## EXERCISE DIRECTIONS
When you reach the line containing "Threats [tab] (29, 2013)" in the records below, set it down exactly, together with every later line through the end, but not the pictures.

INFORMATION: Begin

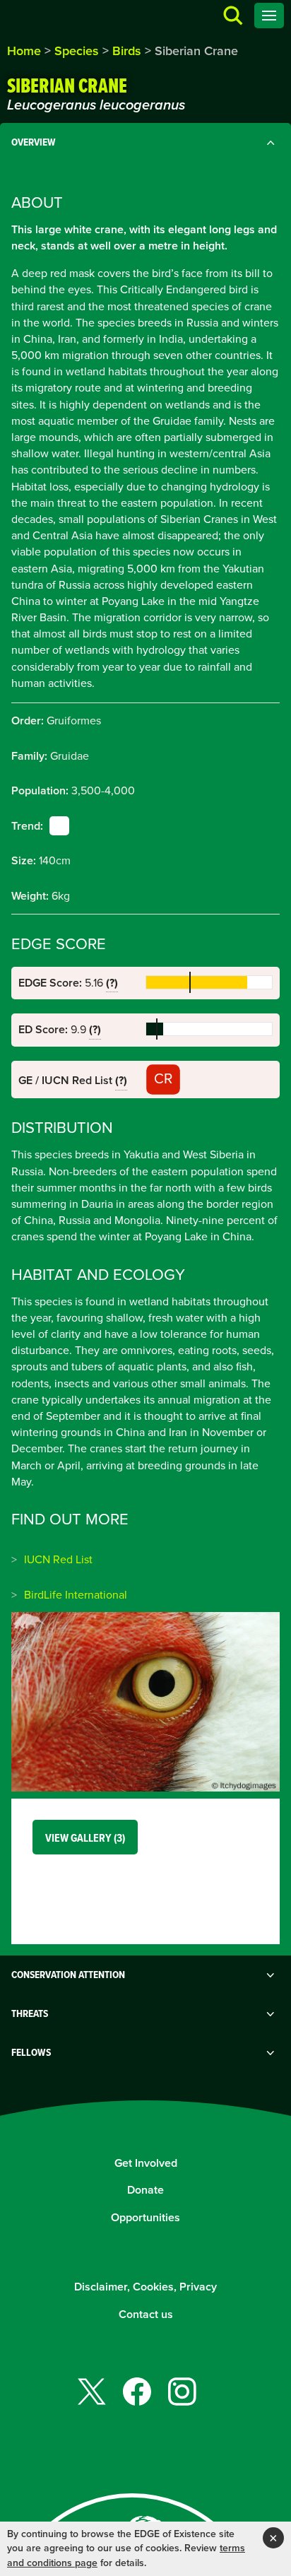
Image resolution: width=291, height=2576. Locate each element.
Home (24, 51)
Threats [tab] (29, 2013)
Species (76, 51)
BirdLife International (75, 1595)
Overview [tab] (33, 142)
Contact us (146, 2314)
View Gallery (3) (85, 1838)
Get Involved (145, 2163)
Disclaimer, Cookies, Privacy (145, 2286)
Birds (126, 51)
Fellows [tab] (31, 2052)
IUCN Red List (58, 1559)
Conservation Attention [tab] (68, 1974)
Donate (145, 2190)
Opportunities (145, 2217)
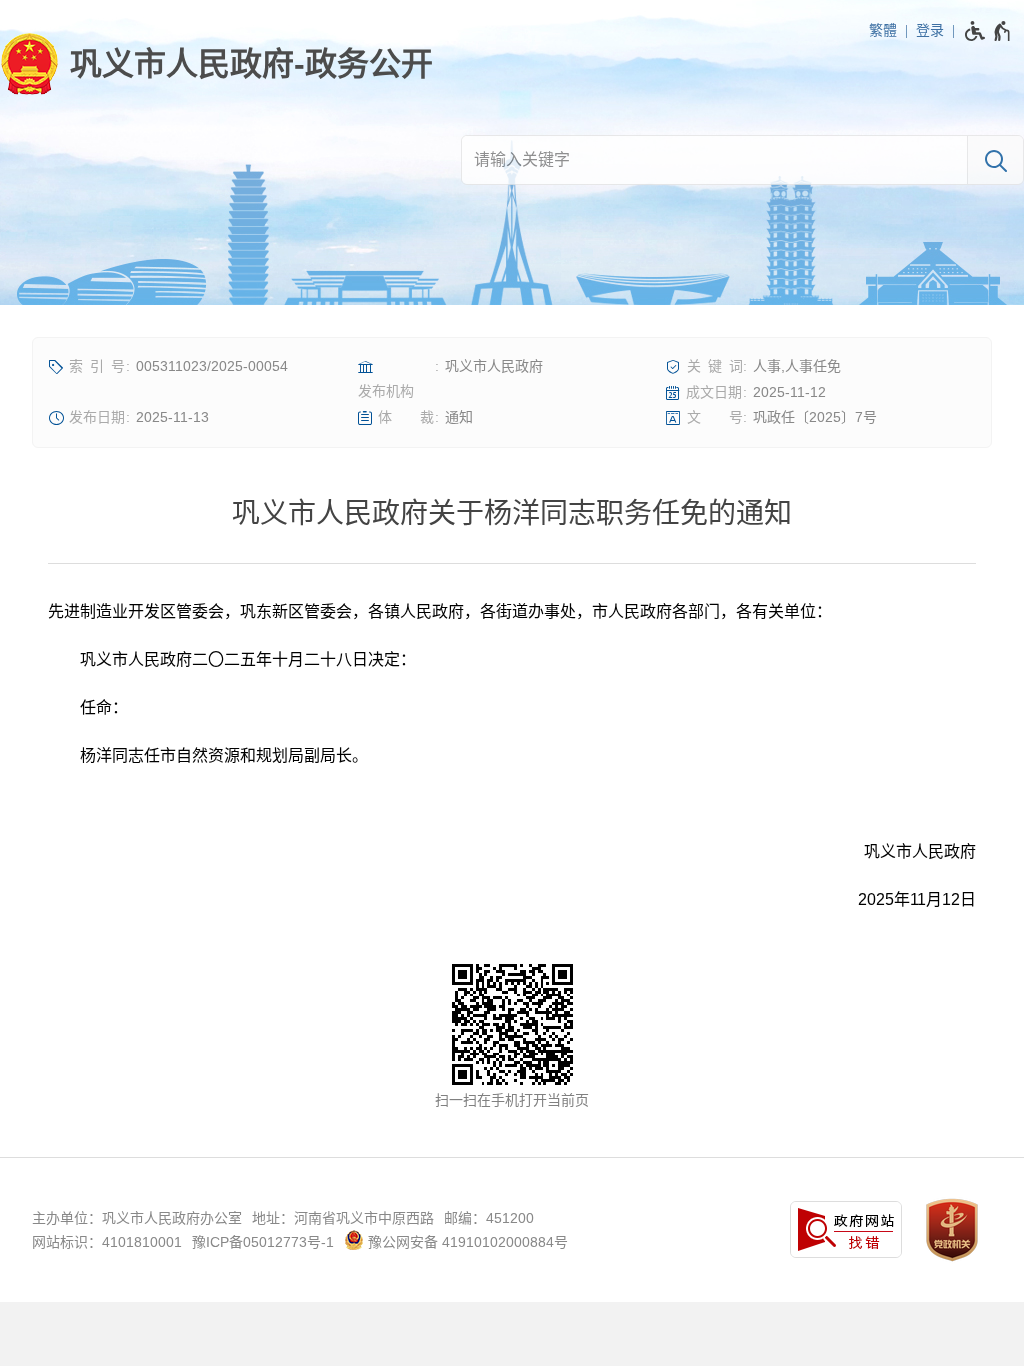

INFORMATION: End

## EXPECTED ANSWER
Threats [tab] (29, 2013)
Species (76, 51)
BirdLife International (75, 1595)
Overview [tab] (33, 142)
Contact us (146, 2314)
View Gallery (3) (85, 1838)
Get Involved (145, 2163)
Disclaimer, Cookies, Privacy (145, 2286)
Birds (126, 51)
Fellows [tab] (31, 2052)
IUCN Red List (58, 1559)
Conservation Attention [tab] (68, 1974)
Donate (145, 2190)
Opportunities (145, 2217)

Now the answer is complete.